The evangelist tells the story of John with a certain simplicity and elegance:
"There was a man sent from God whose name was John. He came as a witness to testify concerning that light, so that through him all might believe. He himself was not the light; he came only as a witness to the light… John testified concerning that light. He cried out, saying, “This is the one I spoke about when I said, ‘He who comes after me has surpassed me because he was before me.’” (1.6-8, 15)
But he is something of a mystery, and skeptics come to pester him with questions, which he keeps answering in simple clear terms:
"Now this was John’s testimony when the Jewish leaders in Jerusalem sent priests and Levites to ask him who he was. He did not fail to confess, but confessed freely, “I am not the Messiah.” They asked him, “Then who are you? Are you Elijah?” He said, “I am not.” “Are you the Prophet?” He answered, “No.” Finally they said, “Then who are you? Give us an answer to take back to those who sent us. What do you say about yourself?” John replied in the words of Isaiah the prophet, “I am the voice of one calling in the wilderness, ‘Make straight the way for the Lord.’”
Others try again:
"Then the Pharisees who had been sent questioned him, “Why then do you baptize if you are not the Messiah, nor Elijah, nor the Prophet?” “I baptize with water,” John replied, “but among you stands one you do not know. He is the one who comes after me, the straps of whose sandals I am not worthy to untie.” (1.19-27)
But there is more. As we all know, Matthew and Luke supplement Mark’s simple account with the back story of the birth of Jesus at Bethlehem (and even the Annunciation to Mary in Luke, and Joseph’s dream about Mary’s pregnancy in Matthew). John too has a story to tell, but his is much older still, going back to the beginning of all things:
"In the Beginning was the Word, and the Word was with God, and the Word was God. He was with God in the Beginning. Through him all things were made; without him nothing was made that has been made. In him was life, and that life was the light of all mankind. The light shines in the darkness, and the darkness has not overcome it. (1.1-5)
That eternal original light, the Word and original Wisdom, now illumines this world and all that is in it:
"The true light that gives light to everyone was coming into the world. He was in the world, and though the world was made through him, the world did not recognize him. He came to that which was his own, but his own did not receive him. Yet to all who did receive him, to those who believed in his name, he gave the right to become children of God — children born not of natural descent, nor of human decision or a husband’s will, but born of God. (1.9-14)

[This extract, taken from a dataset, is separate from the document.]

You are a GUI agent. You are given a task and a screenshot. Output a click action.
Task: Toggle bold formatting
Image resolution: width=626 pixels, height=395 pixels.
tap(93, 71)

This Word, this Light, comes to stay among us, the God who cannot be seen now seen among us:
"The Word became flesh and made his dwelling among us. We have seen his glory, the glory of the one and only Son, who came from the Father, full of grace and truth… Out of his fullness we have all received grace in place of grace already given. For the law was given through Moses; grace and truth came through Jesus Christ. No one has ever seen God, but the one and only Son, who is himself God and is in closest relationship with the Father, has made him known. (1.14, 16-18)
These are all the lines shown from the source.